Dementia is a broad term describing a range of symptoms including loss of memory and cognitive skills. According to the Alzheimer’s Association, over 5 million people over the age of 65 are diagnosed with dementia. The majority of dementia patients are diagnosed with Alzheimer’s Disease, with vascular dementia as the second most common form. The symptoms of dementia can vary greatly, but, in general, they will decrease an individual’s ability to perform everyday activities independently.
The progressive nature of dementia can be devastating for the patient and their loved ones, as communication, reasoning, judgment, focus, and core thinking skills deteriorate over time. The occasional frustration over losing keys or forgetting an appointment can escalate to more serious function loss. Many dementia patients eventually require full time supervision and care for their own safety.
Adult day care can be integral in providing a safe environment for someone struggling with dementia or Alzheimer’s Disease, but what exactly does it entail? Adult day care centers can be beneficial for the patient and their loved ones. The person with dementia can enjoy organized activities such as art and music classes, general recreation, and opportunities to socialize. Many centers offer group therapy and counseling, as well. Adult day care centers should provide meals for attendees and can provide assistance with activities of daily living, including toileting and other basic tasks. Care center services and amenities will differ, so it’s important to compare the options in your area.
Respite for Caregivers
Caring for a loved one with dementia can be stressful, especially for family members with full time jobs and other obligations. Adult day care centers can provide the relief a caregiver needs. Although hours and schedules can vary, some will be open during weekends. Some care centers will also provide transportation. Caregivers find that getting even an occasional break will reduce their stress and allow them to continue caring for their loved one long-term.

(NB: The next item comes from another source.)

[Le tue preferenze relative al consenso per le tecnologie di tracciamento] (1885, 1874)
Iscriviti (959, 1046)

Finding the Right Adult Day Care Center
Dementia patients and their family of caregivers have unique needs and preferences. Comparing local adult day care centers will be essential in finding the right one for your loved one. Check with the local chapter of the Alzheimer’s Association to find centers nearby. The Eldercare Locator is a nationwide resource provided by the Administration on Aging, an agency of the U.S. Department of Health and Human Services, to help people connect to state, local, and community-based organizations.

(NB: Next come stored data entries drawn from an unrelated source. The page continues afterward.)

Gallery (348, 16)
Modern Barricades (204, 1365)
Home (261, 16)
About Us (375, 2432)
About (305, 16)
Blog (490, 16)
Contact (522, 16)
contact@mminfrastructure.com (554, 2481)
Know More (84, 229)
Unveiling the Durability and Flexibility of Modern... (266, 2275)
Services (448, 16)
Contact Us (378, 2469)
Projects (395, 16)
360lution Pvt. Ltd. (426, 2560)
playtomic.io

Will Medicare Help Pay for Adult Day Care?
Unfortunately, Medicare does not cover the cost of custodial care or adult day care unless the patient has been officially admitted to hospice care. If your loved one is in hospice, Medicare Part A will usually help cover the cost of inpatient respite care in a Medicare-approved facility, such as a hospice inpatient facility, hospital, or nursing home. Your hospice provider will arrange this for you. Your loved one can stay up to 5 days in respite care. You can get respite care more than once, but it can only be provided on an occasional basis.
Medicare Part A and Part B may cover the costs of many other medical expenses for patients with dementia, including doctor visits, cognitive assessment, and care planning services. Part D prescription drug coverage may help cover the cost of medications prescribed by a physician to treat some of the symptoms associated with Alzheimer’s Disease. Medicare Advantage (MA) plans are required to cover at least the same Part A and Part B benefits as Original Medicare, but many offer additional coverage. If your loved one is enrolled in a MA plan, check plan details for your exact costs for any treatments or services related to dementia care.